Tuesday, January 08, 2002

Innocence Dies: 2001 – The Day America Cried

December 24 and 31, 2001
Updated January 8, 2002

It began like any other day. But it wasn’t. It was a day that we will mark time by – before or after?

It seems absurd on the surface to write of a year, and focus primarily on just one day. I don’t think I’ve ever done that before. But this year I must. This year, all things pale in the light – or should I say darkness? – of that one day.

September 11, 2001 – oh God, how could You have let these terrorist attacks happen? But You did. And it has brought us together. We are united. We will stand. We are Americans. I have never in my life been so proud of that.

I think we all felt numb the day it happened. The mere thought of carrying on as normal, going through the motions, seemed like sacrilege. But we had to. Even as thousands died and millions (including all of us) mourned. Even as life stopped for so many, and changed for so many more.
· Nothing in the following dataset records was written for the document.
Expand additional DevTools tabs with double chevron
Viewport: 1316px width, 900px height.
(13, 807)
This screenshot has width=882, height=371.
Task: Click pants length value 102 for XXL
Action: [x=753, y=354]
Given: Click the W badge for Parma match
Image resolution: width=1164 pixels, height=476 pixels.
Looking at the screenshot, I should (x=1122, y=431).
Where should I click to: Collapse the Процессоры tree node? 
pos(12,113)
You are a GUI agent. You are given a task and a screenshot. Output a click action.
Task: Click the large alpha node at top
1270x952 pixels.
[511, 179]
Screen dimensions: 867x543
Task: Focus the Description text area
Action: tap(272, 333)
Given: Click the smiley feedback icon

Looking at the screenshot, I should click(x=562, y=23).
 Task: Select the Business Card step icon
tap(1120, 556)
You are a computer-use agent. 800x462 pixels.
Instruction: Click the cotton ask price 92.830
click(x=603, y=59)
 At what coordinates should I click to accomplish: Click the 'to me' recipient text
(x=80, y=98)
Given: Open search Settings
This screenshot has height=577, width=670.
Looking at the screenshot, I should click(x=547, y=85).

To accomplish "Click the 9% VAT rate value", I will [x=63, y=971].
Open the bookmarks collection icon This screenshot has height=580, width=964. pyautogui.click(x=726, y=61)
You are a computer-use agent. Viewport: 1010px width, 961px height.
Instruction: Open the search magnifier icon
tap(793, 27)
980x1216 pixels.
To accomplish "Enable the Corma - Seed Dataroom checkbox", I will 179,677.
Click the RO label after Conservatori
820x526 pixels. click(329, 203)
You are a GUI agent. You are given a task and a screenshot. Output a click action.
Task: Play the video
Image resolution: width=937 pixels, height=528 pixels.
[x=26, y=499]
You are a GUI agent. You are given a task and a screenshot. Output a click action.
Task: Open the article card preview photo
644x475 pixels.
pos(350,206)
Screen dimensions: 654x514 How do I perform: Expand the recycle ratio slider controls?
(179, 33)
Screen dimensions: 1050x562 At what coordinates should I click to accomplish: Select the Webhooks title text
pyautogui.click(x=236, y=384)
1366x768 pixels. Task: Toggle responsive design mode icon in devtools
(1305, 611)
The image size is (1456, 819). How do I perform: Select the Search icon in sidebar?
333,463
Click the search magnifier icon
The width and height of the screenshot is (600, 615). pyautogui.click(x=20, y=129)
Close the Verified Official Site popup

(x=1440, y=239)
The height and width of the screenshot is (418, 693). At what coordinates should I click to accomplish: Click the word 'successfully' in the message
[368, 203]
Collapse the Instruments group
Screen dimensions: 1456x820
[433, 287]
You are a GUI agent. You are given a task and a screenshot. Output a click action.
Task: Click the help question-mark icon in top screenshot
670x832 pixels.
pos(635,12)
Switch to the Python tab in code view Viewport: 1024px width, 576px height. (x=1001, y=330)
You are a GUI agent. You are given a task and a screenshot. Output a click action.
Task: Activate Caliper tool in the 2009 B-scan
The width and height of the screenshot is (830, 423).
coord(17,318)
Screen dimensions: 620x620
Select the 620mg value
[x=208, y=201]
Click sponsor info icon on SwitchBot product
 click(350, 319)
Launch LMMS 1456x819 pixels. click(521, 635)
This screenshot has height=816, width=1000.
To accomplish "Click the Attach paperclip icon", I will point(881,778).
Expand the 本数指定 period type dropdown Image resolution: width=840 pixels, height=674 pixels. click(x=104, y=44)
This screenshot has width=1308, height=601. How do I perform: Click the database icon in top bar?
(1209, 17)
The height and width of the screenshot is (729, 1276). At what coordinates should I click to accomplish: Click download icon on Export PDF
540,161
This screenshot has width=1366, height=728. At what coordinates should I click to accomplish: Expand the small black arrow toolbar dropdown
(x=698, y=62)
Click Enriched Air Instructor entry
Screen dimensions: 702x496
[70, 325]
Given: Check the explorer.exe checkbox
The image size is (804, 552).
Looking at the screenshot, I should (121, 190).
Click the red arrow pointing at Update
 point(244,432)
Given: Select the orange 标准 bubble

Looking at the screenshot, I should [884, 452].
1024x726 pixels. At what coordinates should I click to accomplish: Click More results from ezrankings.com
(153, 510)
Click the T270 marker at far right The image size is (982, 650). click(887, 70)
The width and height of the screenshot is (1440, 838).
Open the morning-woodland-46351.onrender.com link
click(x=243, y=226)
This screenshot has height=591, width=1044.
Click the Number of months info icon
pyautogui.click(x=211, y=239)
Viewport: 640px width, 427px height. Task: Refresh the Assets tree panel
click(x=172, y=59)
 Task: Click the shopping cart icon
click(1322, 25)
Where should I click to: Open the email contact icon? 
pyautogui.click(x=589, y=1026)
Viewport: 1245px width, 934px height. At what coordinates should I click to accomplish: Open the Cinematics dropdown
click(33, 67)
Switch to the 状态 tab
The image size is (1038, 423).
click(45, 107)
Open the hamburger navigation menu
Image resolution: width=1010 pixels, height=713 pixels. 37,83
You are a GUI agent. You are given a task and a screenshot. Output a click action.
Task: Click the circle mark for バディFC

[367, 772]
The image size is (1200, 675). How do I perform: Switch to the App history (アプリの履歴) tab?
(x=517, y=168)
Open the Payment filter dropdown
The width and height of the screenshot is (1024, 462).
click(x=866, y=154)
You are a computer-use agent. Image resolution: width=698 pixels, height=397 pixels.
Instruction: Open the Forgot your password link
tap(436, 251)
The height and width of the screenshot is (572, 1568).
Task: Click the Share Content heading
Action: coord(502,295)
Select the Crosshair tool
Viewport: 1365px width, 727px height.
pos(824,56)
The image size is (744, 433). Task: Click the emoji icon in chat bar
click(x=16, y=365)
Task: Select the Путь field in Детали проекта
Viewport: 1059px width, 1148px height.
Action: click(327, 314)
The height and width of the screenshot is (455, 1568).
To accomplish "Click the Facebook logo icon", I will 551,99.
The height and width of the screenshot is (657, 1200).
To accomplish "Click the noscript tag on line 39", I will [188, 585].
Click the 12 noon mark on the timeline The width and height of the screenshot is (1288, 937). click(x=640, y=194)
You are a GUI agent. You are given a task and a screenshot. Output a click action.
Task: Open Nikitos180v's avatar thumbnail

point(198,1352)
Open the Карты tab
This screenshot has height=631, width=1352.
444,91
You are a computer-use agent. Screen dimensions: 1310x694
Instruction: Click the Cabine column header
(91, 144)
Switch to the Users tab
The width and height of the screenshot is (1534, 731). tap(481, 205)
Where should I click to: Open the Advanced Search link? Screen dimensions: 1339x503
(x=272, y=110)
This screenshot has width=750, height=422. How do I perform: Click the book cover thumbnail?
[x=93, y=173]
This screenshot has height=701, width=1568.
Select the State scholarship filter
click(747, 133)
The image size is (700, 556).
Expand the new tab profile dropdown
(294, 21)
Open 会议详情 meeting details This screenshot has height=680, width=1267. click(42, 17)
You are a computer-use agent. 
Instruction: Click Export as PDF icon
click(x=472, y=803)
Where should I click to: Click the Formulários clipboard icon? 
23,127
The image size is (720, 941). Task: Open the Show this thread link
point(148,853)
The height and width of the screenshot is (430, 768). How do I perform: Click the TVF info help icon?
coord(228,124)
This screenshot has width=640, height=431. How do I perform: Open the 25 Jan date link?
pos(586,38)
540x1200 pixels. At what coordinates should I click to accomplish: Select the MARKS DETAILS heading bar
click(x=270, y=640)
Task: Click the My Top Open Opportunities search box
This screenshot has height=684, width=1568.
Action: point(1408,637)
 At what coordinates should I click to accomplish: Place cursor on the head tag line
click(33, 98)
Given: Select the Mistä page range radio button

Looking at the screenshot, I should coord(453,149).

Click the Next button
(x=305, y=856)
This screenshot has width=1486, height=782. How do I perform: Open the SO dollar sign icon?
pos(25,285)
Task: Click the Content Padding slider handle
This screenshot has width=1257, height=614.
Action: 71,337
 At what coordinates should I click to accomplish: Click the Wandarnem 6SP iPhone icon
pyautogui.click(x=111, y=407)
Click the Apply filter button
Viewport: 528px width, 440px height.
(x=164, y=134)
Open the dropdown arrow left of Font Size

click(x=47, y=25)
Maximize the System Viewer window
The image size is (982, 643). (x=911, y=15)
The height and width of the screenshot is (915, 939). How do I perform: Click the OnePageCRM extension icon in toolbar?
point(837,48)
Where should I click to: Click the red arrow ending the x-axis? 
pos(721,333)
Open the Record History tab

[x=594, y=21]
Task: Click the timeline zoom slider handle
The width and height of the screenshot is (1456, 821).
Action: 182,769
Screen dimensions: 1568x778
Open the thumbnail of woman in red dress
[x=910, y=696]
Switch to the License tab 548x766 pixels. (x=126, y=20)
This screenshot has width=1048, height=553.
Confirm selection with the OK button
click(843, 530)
How could they attack our country? How could they kill us so crassly? How could they do it in the name of God? But they did. And it’s over. And we have to go on. And we will, because we are Americans.

It seems sacrilege to write of any other happenings this year, but I must. This year was another turning point for me when I started on meds. I can’t believe how much Zoloft has helped me. I pray God will keep His promise to me to not worry about how I will pay. He has been faithful so far.

And of course, I can’t fail to mention the gift. How could I forget the gift? Spending three days at Charles’ house and meeting his new wife and kids was pure, unmerited grace. I didn’t ask for it, and I certainly don’t deserve it. Thank You, God. I don’t know why You keep doing these things for me.

Once I said I was glad to see the year end because it had been so hard. But I wasn’t. Not really. I lied because it seemed the right thing to say and because I wanted to leave the pain behind.

But the pain doesn’t go away. It comes into the new year with us. So I don’t want to say good-bye to 2001. It’s sacrilege, and lying, to leave some things in the past. I will always – always – remember September 11, and it should not be forgotten. I don’t want to leave it in the past as we enter this new year. Indeed, it won’t stay in the past; it is a present reality, even in 2002.

So as I say good-bye to 2001, I will not let go of that one day, even as I embrace whatever the next September 11 holds. May God bless me, this new year, and may He bless and heal my country.